Henry Sembdner was just an average 12 year old, attending middle school in South Elgin, Illinois. He lived a normal life with his parents, Henry and Karen, and his siblings.
But one day in February 2017 a horrible event took place that would land the 7th grader in hospital. Henry accidentally knocked into another student in the corridor at school, leading to a violent attack.
But it was no schoolboy tussle involving only a quick punch or a shove. Instead, it was far more severe than that. Henry was beaten to the ground, causing facial fractures and even bleeding on the brain.
Henry’s injuries were so bad that he required airlifting to hospital before being was put into a medically induced coma. You can only imagine the horror felt by his parents when they found out what had happened to their poor son.
Poor Henry remained in a coma at Park Ridge’s Advocate Lutheran General Hospital, while his heartbroken family waited for news. However, even two days after he had been hospitalized, Henry still wasn’t able to talk.
The school community was also left in shock over the brutal attack on Henry. “I cannot believe that this happened to my friend,” one of his fellow students, Alyssa Anderson, told ABC News.
Henry’s mother Karen uploaded a photograph to Facebook showing her son lying in a hospital bed the day after the attack. With tubes and breathing apparatus clearly visible, the image triggered a torrent of supportive messages.

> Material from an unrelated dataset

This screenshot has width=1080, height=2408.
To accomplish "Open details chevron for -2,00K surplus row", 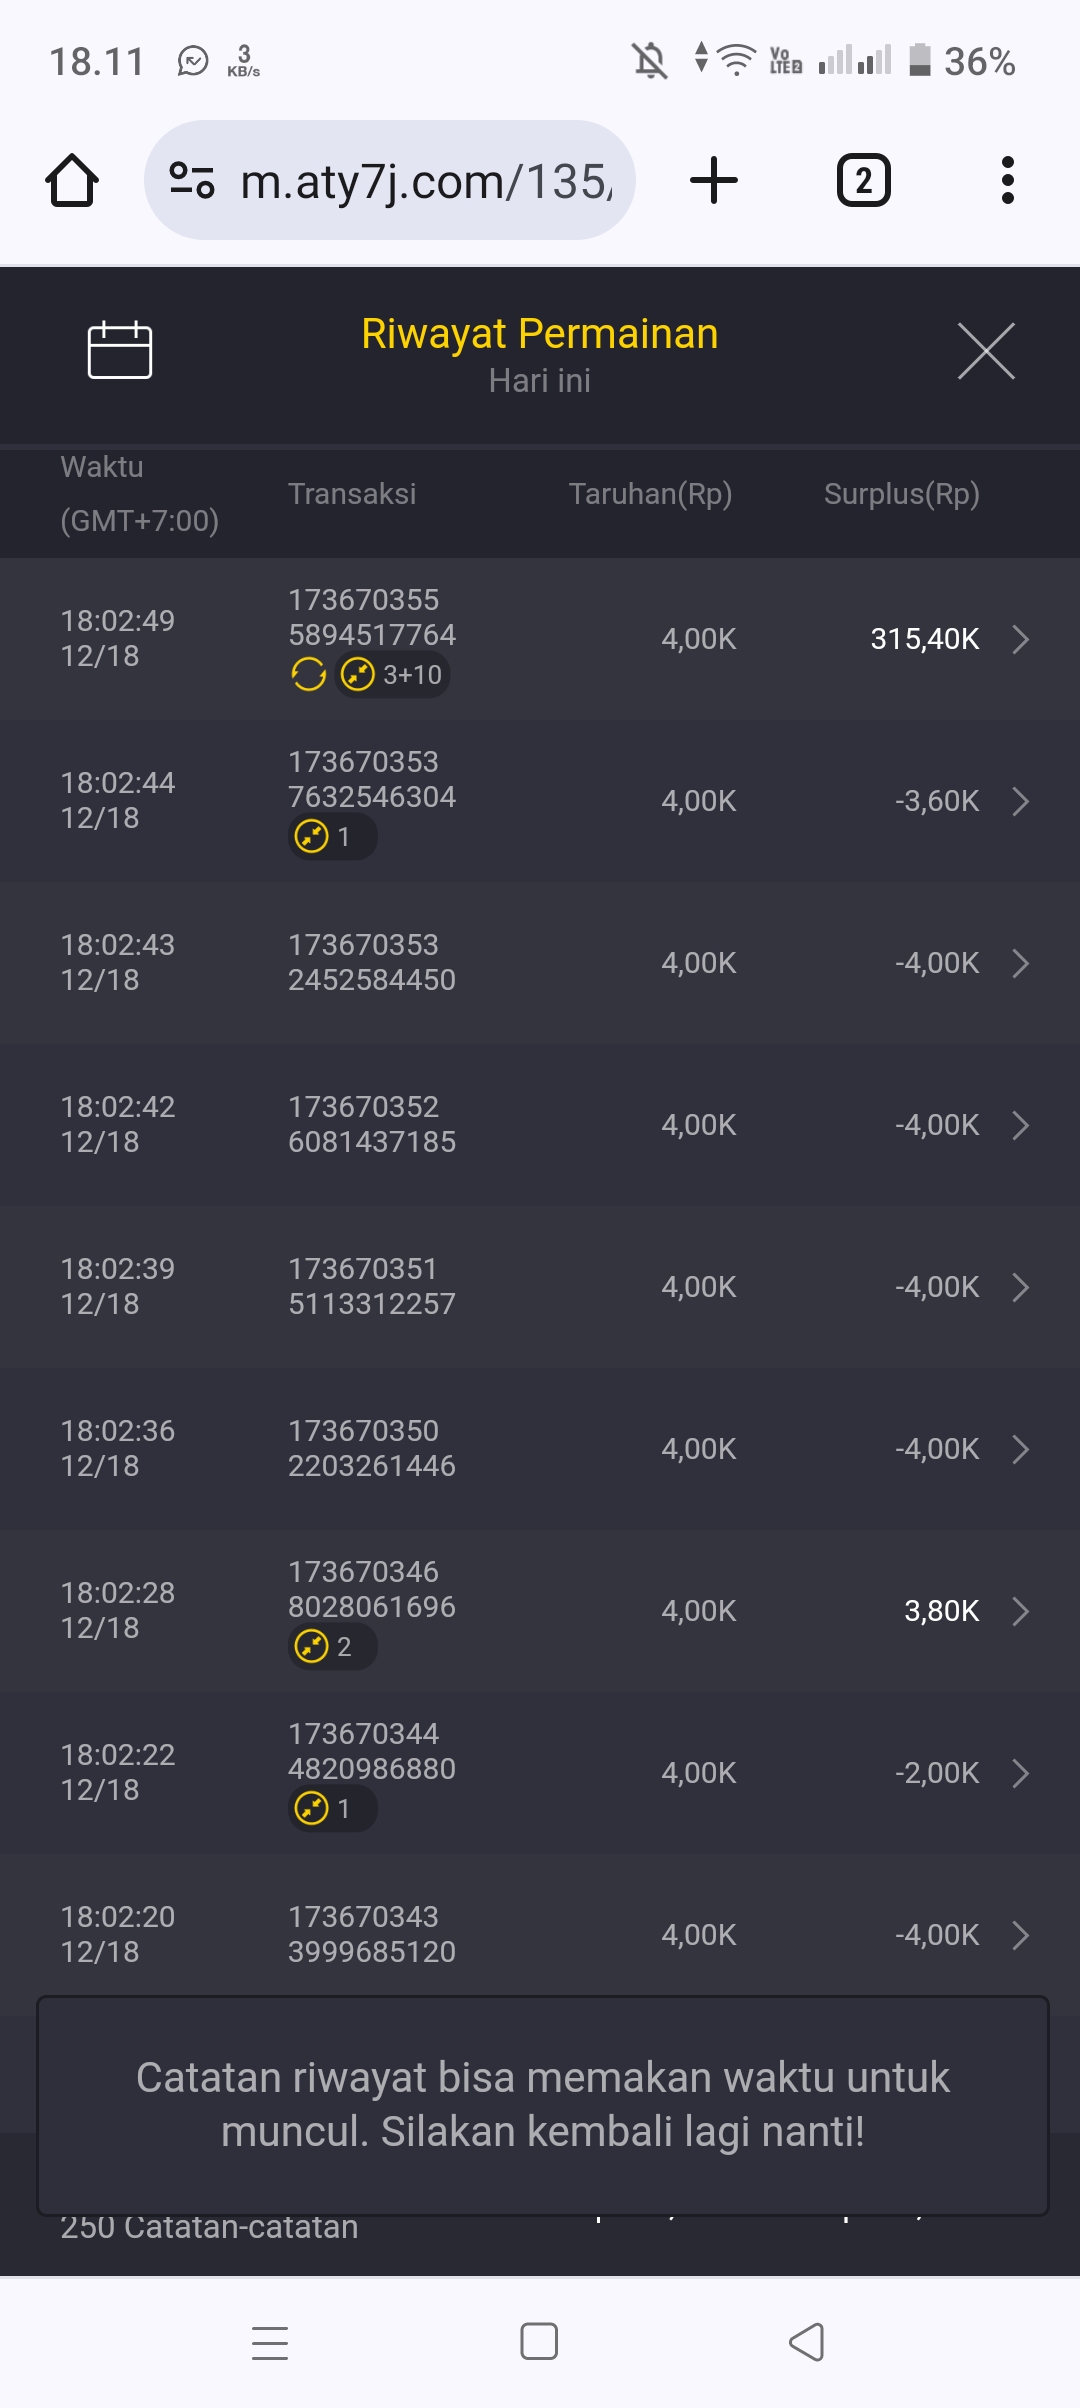I will tap(1020, 1773).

Some Facebook friends shared the photograph, while many others left touching comments. At a time when Henry’s chances of survival were still unclear, Tawnya Giffin McCullough wrote, “I can’t even imagine. Hugs and prayers for you all.”
“Seeing him at the hospital, all of those pictures. It’s just so sad. It’s horrible,” said another pupil, Alex Best, in an interview with ABC News. It was abundantly clear that Henry had a lot of people rooting for him back at school.
In fact, his fellow pupils were so determined to show their support for Henry that they organized something quite amazing. It was all based around one fact – that Henry was a huge fan of the Chicago Cubs.
So, on Tuesday 7 February, 2017, after the attack that led to their friend being in a coma, his classmates decided to make a powerful gesture. They all turned up to school wearing Chicago Cubs clothes.
Their efforts to show support for Henry and his family even caught the attention of Anthony Rizzo, the famous Cubs player. Rizzo took to Twitter to send his best wishes for the 7th grader’s recovery.
Rizzo wrote, “Heard you are a big Cubs fan Henry. When you are better I have a couple tickets and BP passes waiting for you at Wrigley. #StayStrong.” His tweet garnered more than 75,000 likes.
Rizzo also heard that the kids at Kenyon Woods Middle School would be wearing Cubs gear to school that day. As a result he tweeted about that as well, promising to share any photos of the event. And true to his word he did indeed retweet a number of them, helping the kids increase awareness of Henry’s situation.
Not only did this help spread awareness but a popular hashtag was also born out of their collective efforts. It read, “#HenryStrong.” In fact, the inspiring degree of online support combined with the pupils’ decision to wear Cubs gear to school seemed to do the trick.
Indeed, Henry awoke from his coma and returned home to his family shortly after. ABC News released a photograph showing Henry at home with this family on February 8, 2017. They are all seen sitting and smiling on the sofa, proudly holding a big banner with Henry’s hashtag on it.
“I’m hungry!” were apparently Henry’s first words after his breathing tube was removed, providing his family with a moment of relief. After suffering such a terrible ordeal, their little Henry was back.
Henry’s mom was grateful for all the encouragement and support that had been sent Henry’s way while he was in hospital. “I think it’s amazing to see how many people can come together for just one person,” she said to ABC Chicago.
And when Rizzo got wind of Henry’s steps towards recovery he took to Twitter once again. Furthermore, he confirmed his promise of free tickets to see a game. Rizzo wrote, “Glad you are home Buddy. Keep staying #HenryStrong. See you at Wrigley this summer.”
The Sembdner family have set up a GoFundMe page for Henry, which has already raised $25,000. According to NBC Chicago, his parents have also “filed a petition in court seeking information about the attack they say was kept from them by the school district.”